Délai; Procédure disciplinaire; Retard dans la procédure interne

Considérant 15

Extrait:

En prononçant à l’encontre du requérant une mesure disciplinaire de renvoi assortie d’une suppression du préavis et des indemnités de licenciement, le Secrétaire général a donc violé les dispositions du sous-alinéa i) précité et ainsi commis une erreur de droit.
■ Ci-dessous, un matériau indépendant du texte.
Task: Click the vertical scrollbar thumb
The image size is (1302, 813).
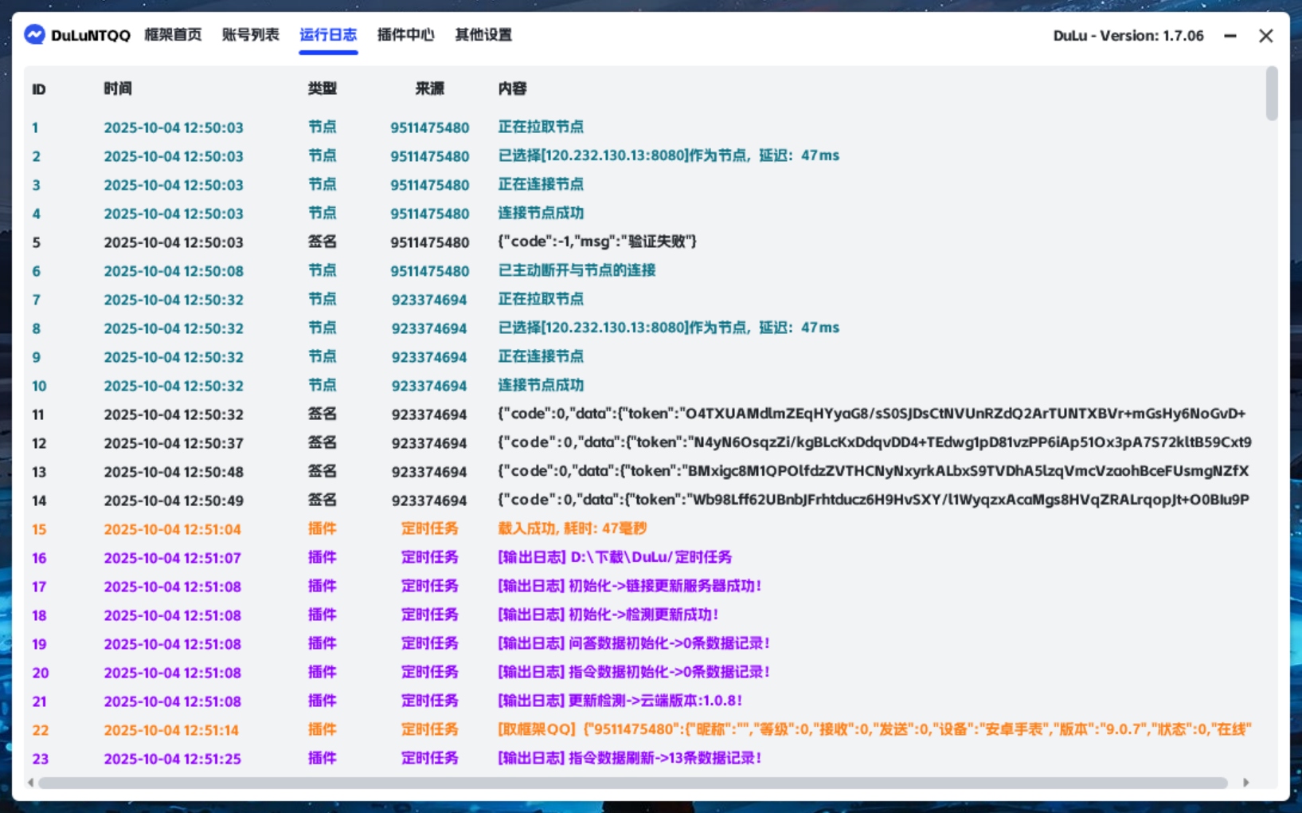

Le Tribunal observe qu’il est même possible de considérer que cette mesure, en ce qu’elle s’analyse en fait comme un renvoi sans préavis pour faute simple, n’est pas au nombre de celles énumérées à l’alinéa 1 de la disposition 12.1.3 du Règlement du personnel et que le Secrétaire général a dès lors méconnu le principe nulla poena sine lege, applicable en matière disciplinaire, selon lequel une autorité ne peut légalement infliger une sanction autre que celles prévues par les textes statutaires en vigueur (voir notamment, sur ce point, le jugement 757, au considérant 7).

Référence(s)

Jugement(s) TAOIT: 757

Mots-clés

Sanction disciplinaire; Erreur de droit

Considérant 17

Extrait:

[L]e dossier fait apparaître que le requérant peut se prévaloir de notables circonstances atténuantes, qu’il convient de prendre dûment en considération en vertu tant des principes généraux applicables en matière disciplinaire que des prescriptions expresses de l’alinéa 7 de la disposition 12.3.2 du Règlement du personnel, aux termes duquel «[p]our prendre sa décision, le Secrétaire Général tient compte de tout élément à décharge».

Mots-clés

Circonstances atténuantes; Sanction disciplinaire

Considérant 22

Extrait:

[L]e Tribunal estime qu’il sera fait une juste réparation de l’ensemble des torts causés au requérant [au titre du préjudice matériel] en lui allouant une somme équivalant à trois ans de rémunération, qui sera calculée sur la base du traitement net et des indemnités de toute nature que l’intéressé percevait lors de son départ de l’Organisation, sans qu’il y ait lieu d’en déduire les éventuels gains professionnels dont il aurait bénéficié depuis lors.
Cette somme forfaitaire devant être regardée comme indemnisant l’intégralité du préjudice matériel subi par le requérant, il n’y a pas lieu d’y ajouter le montant des cotisations de retraite afférentes à la rémunération en cause, ni de l’assortir d’intérêts moratoires.